** start of Text extract **

That demand matters to SMEs because large projects do not deliver themselves. They pull on the same trades, supervisors, engineers, planners, quantity surveyors, commercial people and project managers that smaller businesses rely on.

So yes, the project manager shortage is real.

But it is also exposing something deeper.

For many SMEs, the issue is not only that experienced project managers are hard to find. The issue is that the business has grown faster than the project management habits underneath it. Coron explored this wider question in The project manager shortage – or is it a confidence gap?, which looks at how capability and confidence can be misread as a simple recruitment shortage.

Why the project manager shortage is now reaching SME leaders

The project manager shortage is being felt because project work is becoming harder to coordinate.

Clients expect faster answers. Main contractors expect tighter reporting. Commercial exposure appears earlier. Margins leave less room for drift. Good technical people are being asked to manage more moving parts, often while still carrying their technical responsibilities.

At the same time, the natural talent pool is under pressure. Many future project engineers and project managers start in the trades, on site, or in technical delivery roles. They learn how work really happens before they step into project coordination, management or leadership.

If those pools shrink, the future project leadership pipeline shrinks with them.

** end of Text extract **
** start of Information provided **

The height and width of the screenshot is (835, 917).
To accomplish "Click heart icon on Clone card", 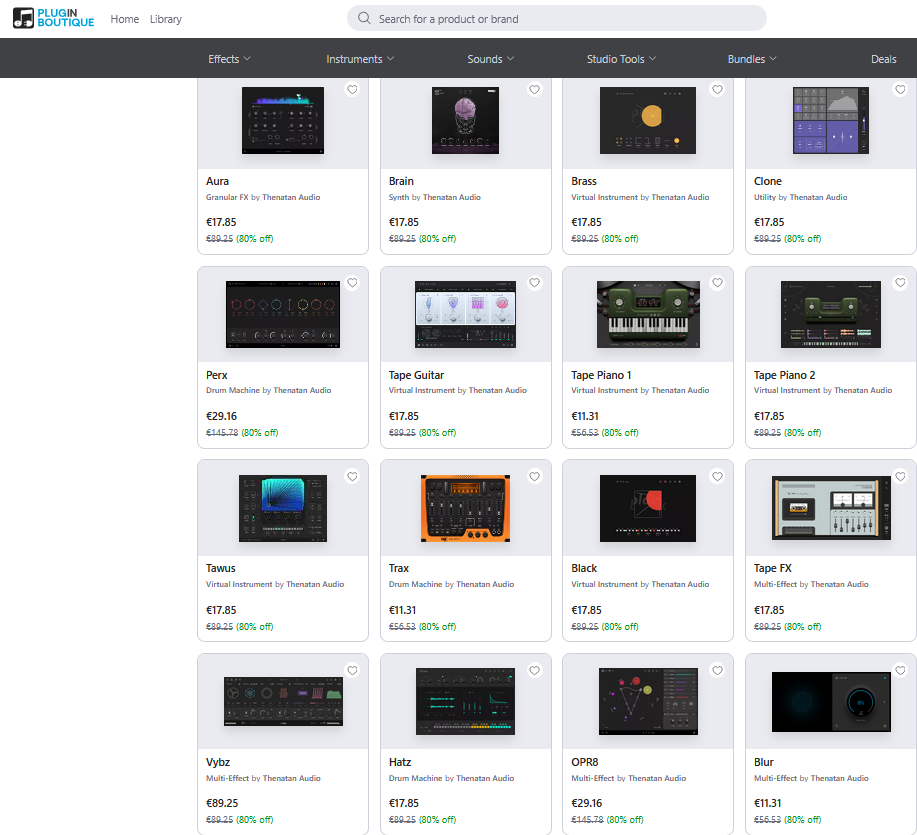I will tap(900, 90).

** end of Information provided **

§ List of tasks
#1 In the text on the project manager shortage, revise the part that opens with the words containing "The project manager shortage is being" and closes with "management or leadership.", replacing "tighter reporting" with "more frequent reporting".
#2 According to the text on the project manager shortage, why is the shortage being felt?
The data is separate material from the text on the project manager shortage.

§ Answers per task
#1
The project manager shortage is being felt because project work is becoming harder to coordinate.

Clients expect faster answers. Main contractors expect more frequent reporting. Commercial exposure appears earlier. Margins leave less room for drift. Good technical people are being asked to manage more moving parts, often while still carrying their technical responsibilities.

At the same time, the natural talent pool is under pressure. Many future project engineers and project managers start in the trades, on site, or in technical delivery roles. They learn how work really happens before they step into project coordination, management or leadership.

#2 Because project work is becoming harder to coordinate.